DG-031 wiąże się z białkiem FLAP powodując inhibicję działania proteiny. Chorzy włączeni do badania byli randomizowani do 6 grup: grupy leczenia dawką 250mg/dzień n=64, 500mg/dzień n=64 chorych i n=750mg/dzień n=63 chorych. Chorzy w poszczególnych grupach byli randomizowani w stosunku 1:1 (leczeni vs placebo). Po 4 tygodniach leczenia, następował okres 2-tygodniowego wypłukania leku i wykonywano cross-over w grupach. Grupa uprzednio otrzymująca lek otrzymywała placebo i odwrotnie. Ponownie chorzy przyjmowali leki przez okres 4 tygodni.

Pierwszorzędowy punkt końcowy: Zmiany w poziomie biomarkerów związanych z uszkodzeniem mięśnia sercowego.

Drugorzędowy punkt końcowy: Skuteczność DG-031 w zależności od dawki.

Pierwszorzędowy punkt końcowy: W dawce 750mg/dobę DG-031 powodował obniżenie leukotrienu B4 -0.30 (95%CI;-0.49 do -0.11) p=0.003, mieloperoksydazy -0.13 (95%CI;-0.24 do -0.02) p=0.02 oraz poziomu leukotrienu E4 w moczu 0.24(95%CI;0.14 do 0.34) p<0.001.

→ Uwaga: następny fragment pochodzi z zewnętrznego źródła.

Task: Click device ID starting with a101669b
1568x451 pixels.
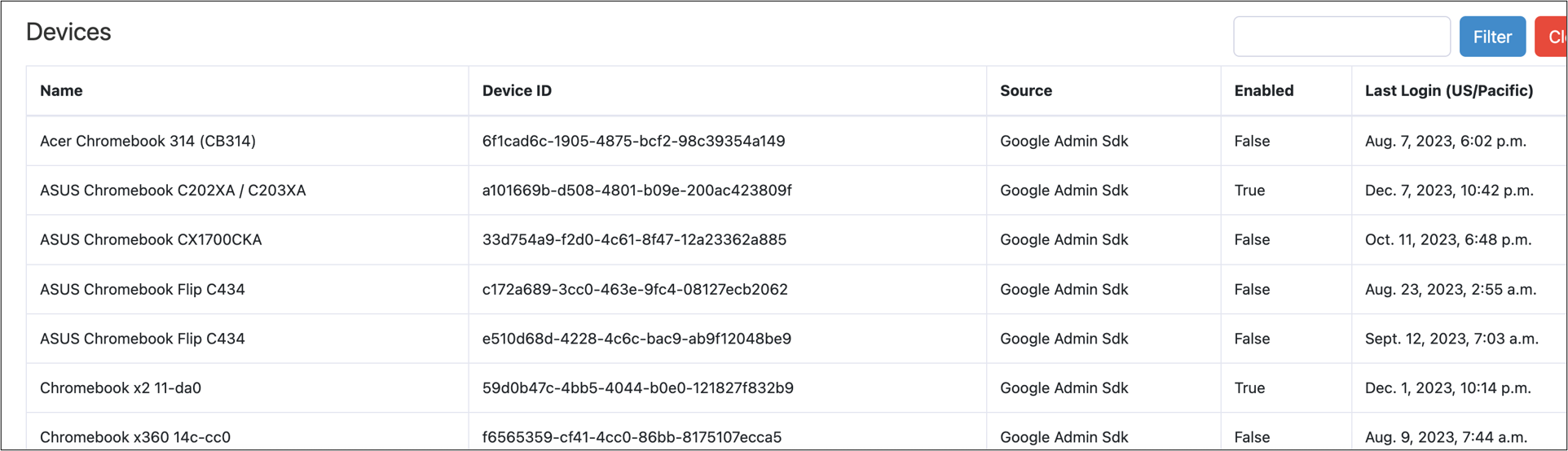Action: point(636,190)
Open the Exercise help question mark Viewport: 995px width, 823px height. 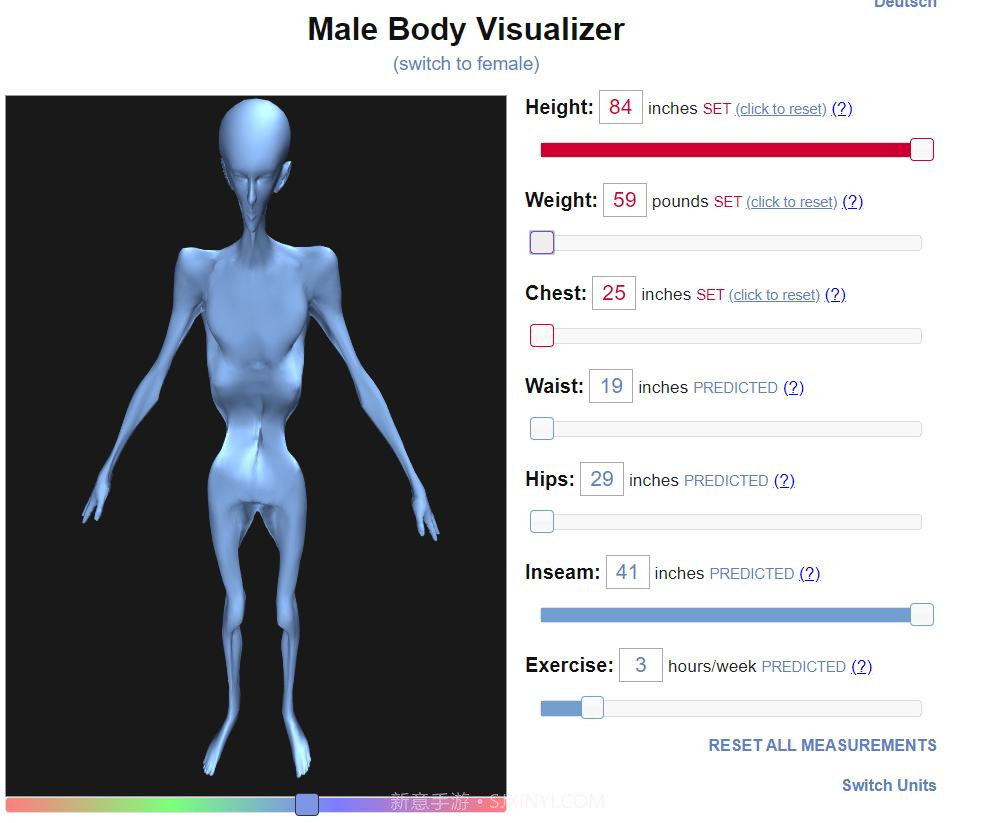coord(861,666)

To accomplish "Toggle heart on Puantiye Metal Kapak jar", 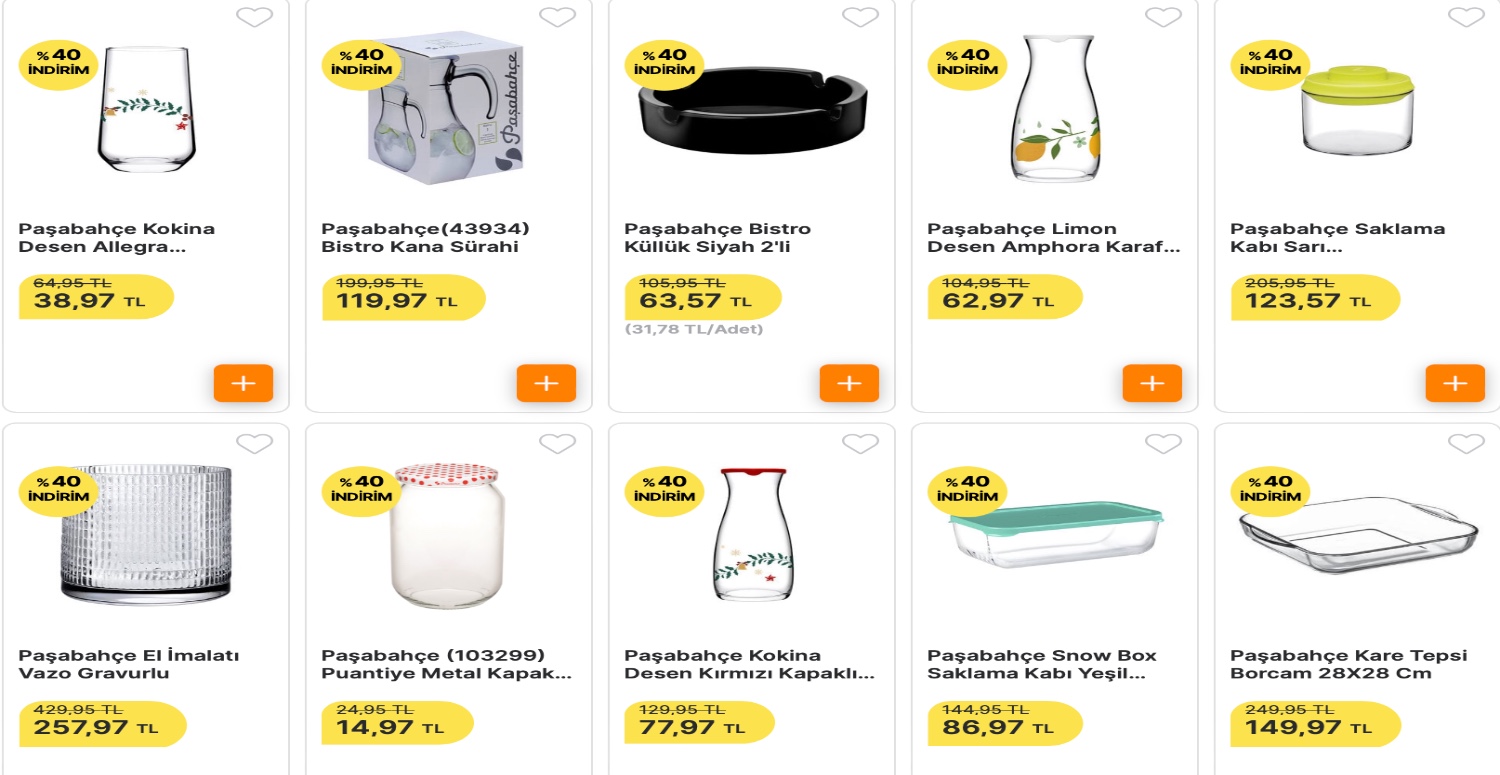I will [557, 443].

Drugorzędowy punkt końcowy: W żadnej z dawek DG-031 nie powodował obniżenia hsCRP. Inhibitor FLAP był dobrze tolerowany i nie związany z poważnymi objawami ubocznymi.

 

U chorych z genetyczną odmianą 2 genów kodujących szlak leukotrienowy, DG-031 jest specyficznym, zależnym od dawki supresorem aktywności biomarkerów związanych z MI.